TOWARDS ROBUSTNESS AGAINST UNSUSPICIOUS AD-VERSARIAL EXAMPLES

Abstract

Despite the remarkable success of deep neural networks, significant concerns have emerged about their robustness to adversarial perturbations to inputs. While most attacks aim to ensure that these are imperceptible, physical perturbation attacks typically aim for being unsuspicious, even if perceptible. However, there is no universal notion of what it means for adversarial examples to be unsuspicious. We propose an approach for modeling suspiciousness by leveraging cognitive salience. Specifically, we split an image into foreground (salient region) and background (the rest), and allow significantly larger adversarial perturbations in the background, while ensuring that cognitive salience of background remains low.

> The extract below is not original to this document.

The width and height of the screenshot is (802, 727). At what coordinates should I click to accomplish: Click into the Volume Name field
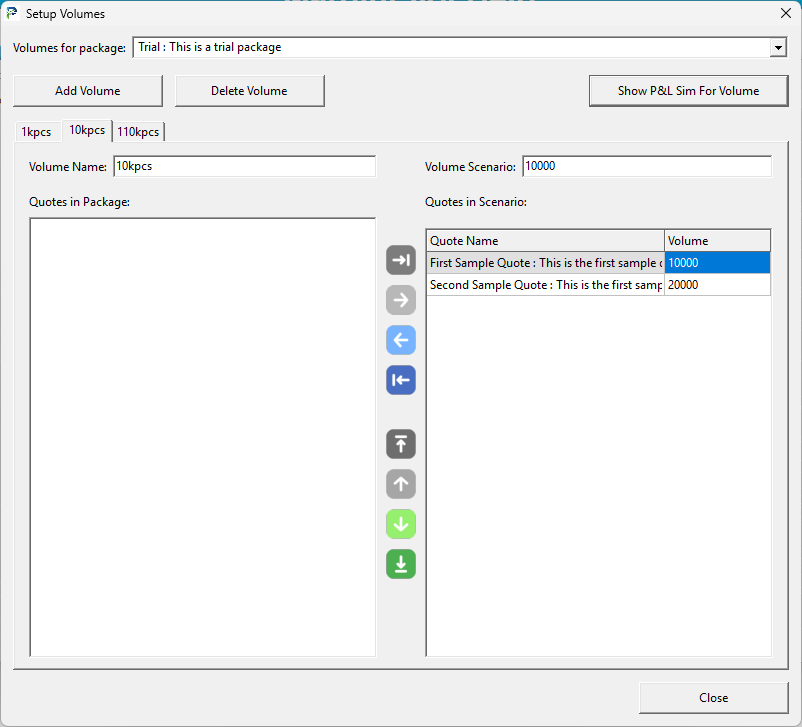244,167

We describe how to compute the resulting non-salience-preserving dual-perturbation attacks on classifiers. We then experimentally demonstrate that our attacks indeed do not significantly change perceptual salience of the background, but are highly effective against classifiers robust to conventional attacks. Furthermore, we show that adversarial training with dual-perturbation attacks yields classifiers that are more robust to these than state-of-the-art robust learning approaches, and comparable in terms of robustness to conventional attacks.

1. INTRODUCTION

An observation by Szegedy et al. (2014) that state-of-the-art deep neural networks that exhibit exceptional performance in image classification are fragile in the face of small adversarial perturbations of inputs has received a great deal of attention. A series of approaches for designing adversarial examples followed (Szegedy et al., 2014; Goodfellow et al., 2015; Carlini & Wagner, 2017) , along with methods for defending against them (Papernot et al., 2016b; Madry et al., 2018) , and then new attacks that defeat prior defenses, and so on. Attacks can be roughly classified along three dimensions: 1) introducing small l p -norm-bounded perturbations, with the goal of these being imperceptible to humans (Madry et al., 2018) , 2) using non-l p -based constraints that capture perceptibility (often called semantic perturbations) (Bhattad et al., 2020), and 3) modifying physical objects, such as stop signs (Eykholt et al., 2018) , in a way that does not arouse suspicion. One of the most common motivations for the study of adversarial examples is safety and security, such as the potential for attackers to compromise the safety of autonomous vehicles that rely on computer vision (Eykholt et al., 2018) . However, while imperceptibility is certainly sufficient for perturbations to be unsuspicious, it is far from necessary, as physical attacks demonstrate. On the other hand, while there are numerous formal definitions that capture whether noise is perceptible (Moosavi-Dezfooli et al., 2016; Carlini & Wagner, 2017) , what makes adversarial examples suspicious has been largely informal and subjective. We propose a simple formalization of an important aspect of what makes adversarial perturbations unsuspicious. Specifically, we make a distinction between image foreground and background, allowing significantly more noise in the background than the foreground. This idea stems from the notion of cognitive salience (Borji et al., 2015; Kmmerer et al., 2017; He & Pugeault, 2018) , whereby an image can be partitioned into the two respective regions to reflect how much attention a human viewer pays to the different parts of the captured scene. In effect, we posit that perturbations in the foreground, when visible, will arouse significantly more suspicion (by being cognitively more salient) than perturbations made in the background.